TO BE DONE: Repeat the lines below word for word, starting with the first one and stopping after the line that contains "point(135,4)". Leave the pictures out of your answer.

AVAILABLE DATA:
>>>
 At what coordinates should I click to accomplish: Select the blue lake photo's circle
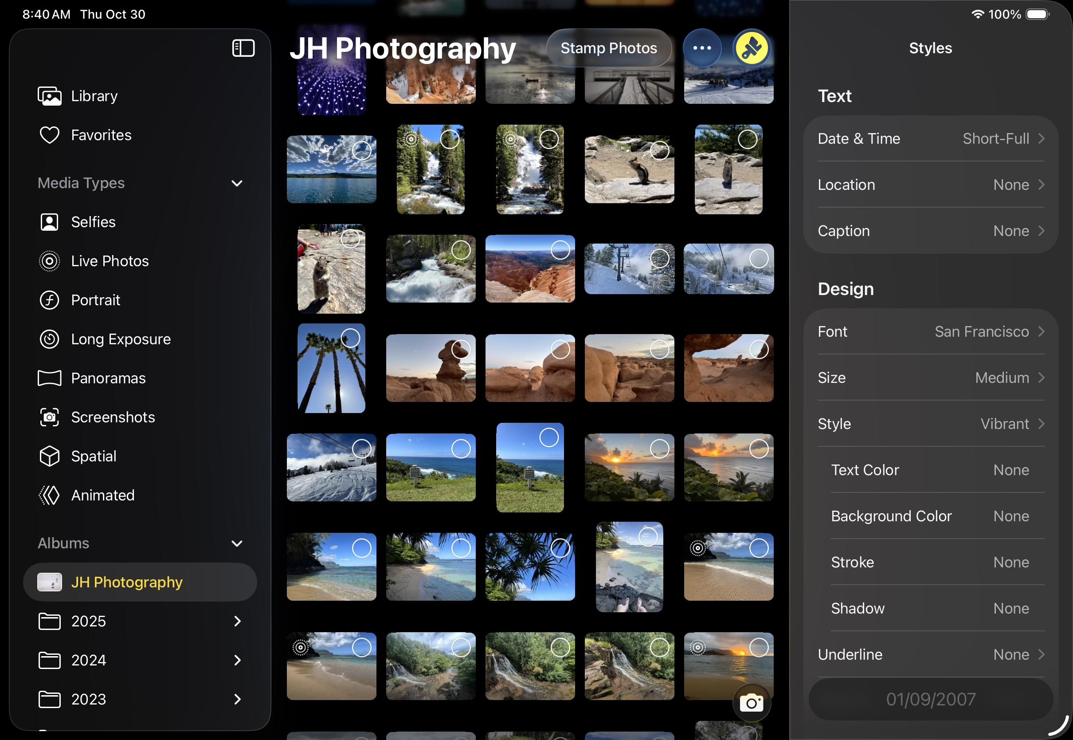tap(361, 150)
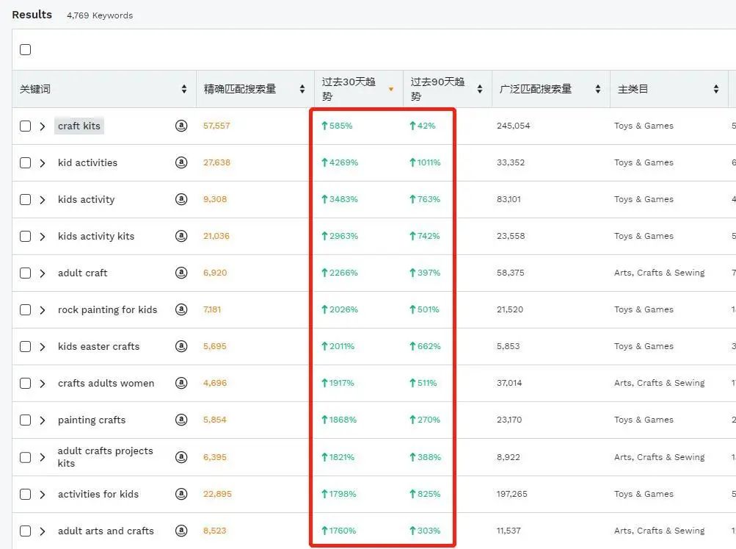Open the craft kits keyword link
Viewport: 736px width, 549px height.
coord(79,126)
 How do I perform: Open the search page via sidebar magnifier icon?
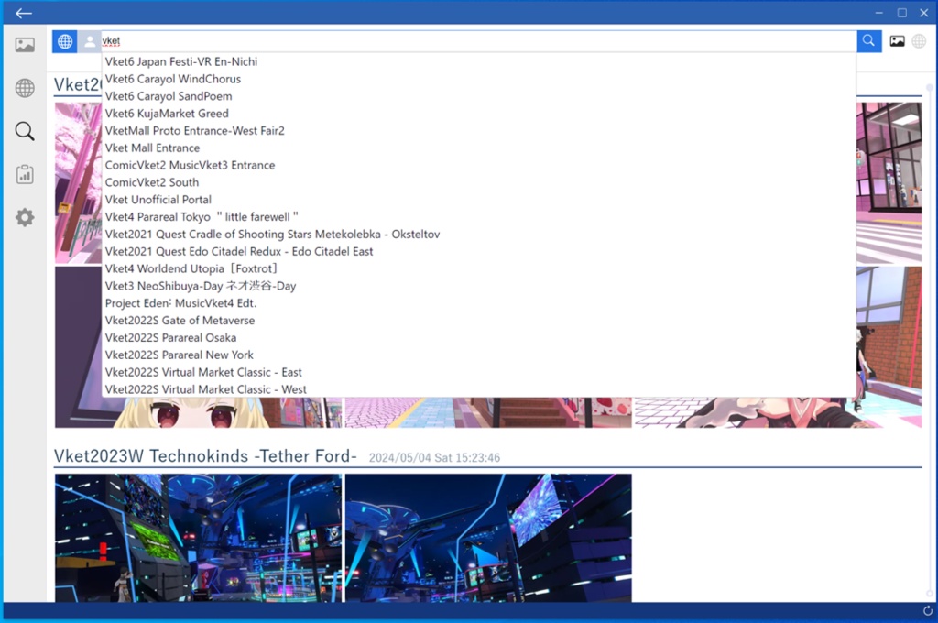[24, 131]
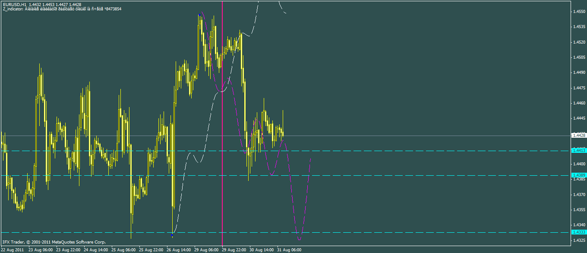The image size is (587, 253).
Task: Select the dashed cyan line at 1.4389
Action: click(x=86, y=175)
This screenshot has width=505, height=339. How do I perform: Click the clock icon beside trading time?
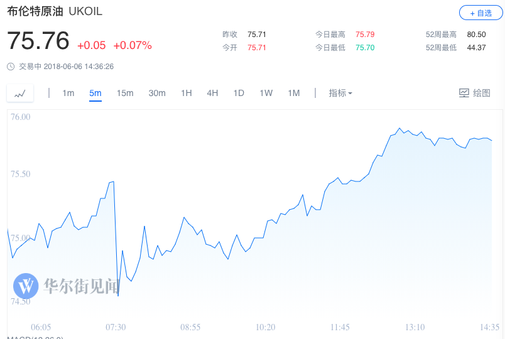tap(11, 67)
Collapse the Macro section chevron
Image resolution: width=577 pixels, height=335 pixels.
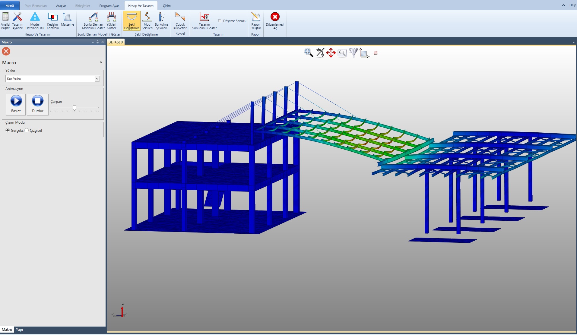[x=101, y=62]
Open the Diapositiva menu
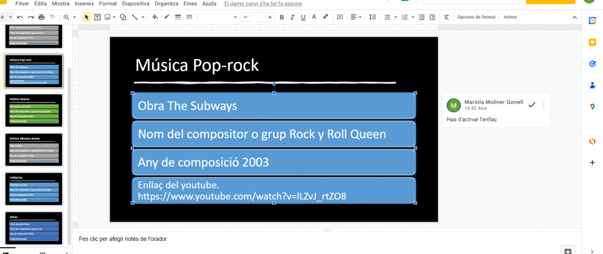 point(135,4)
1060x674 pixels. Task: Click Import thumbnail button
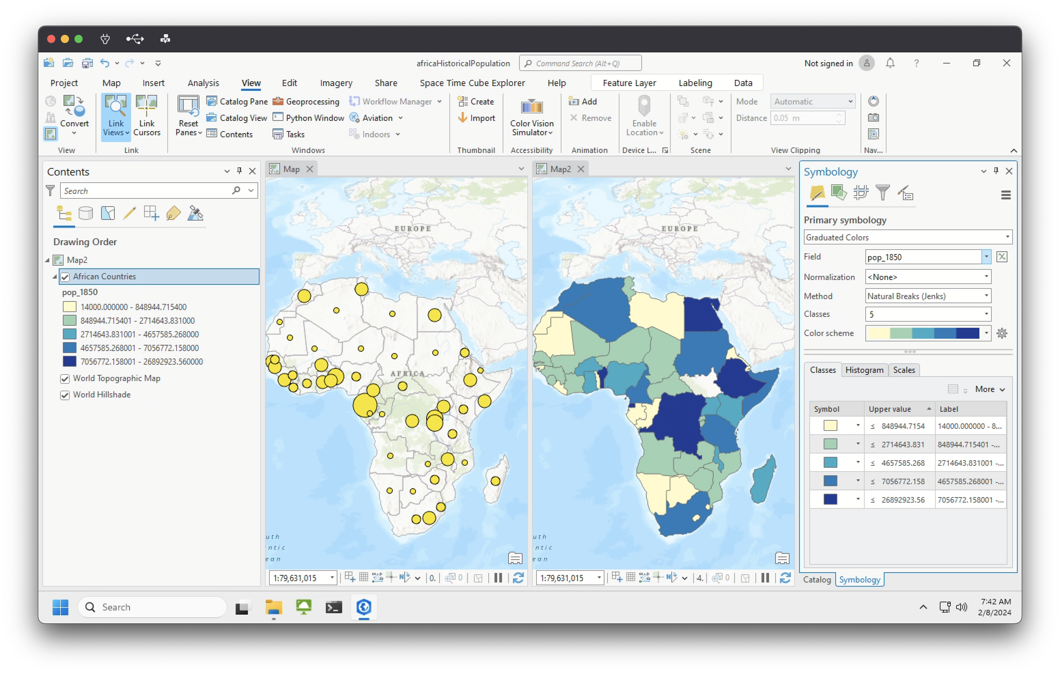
<<<
EXPECTED OUTPUT:
 At what coordinates should I click to accomplish: Select the blue lake photo's circle
tap(361, 150)
Open the craft kits keyword link
Viewport: 736px width, 549px height.
coord(79,126)
 How do I perform: Open the search page via sidebar magnifier icon?
[24, 131]
The image size is (587, 253).
Task: Select the dashed cyan line at 1.4389
Action: click(x=86, y=175)
This screenshot has width=505, height=339. How do I perform: Click the clock icon beside trading time?
tap(11, 67)
Collapse the Macro section chevron
Image resolution: width=577 pixels, height=335 pixels.
[x=101, y=62]
Open the Diapositiva menu
 point(135,4)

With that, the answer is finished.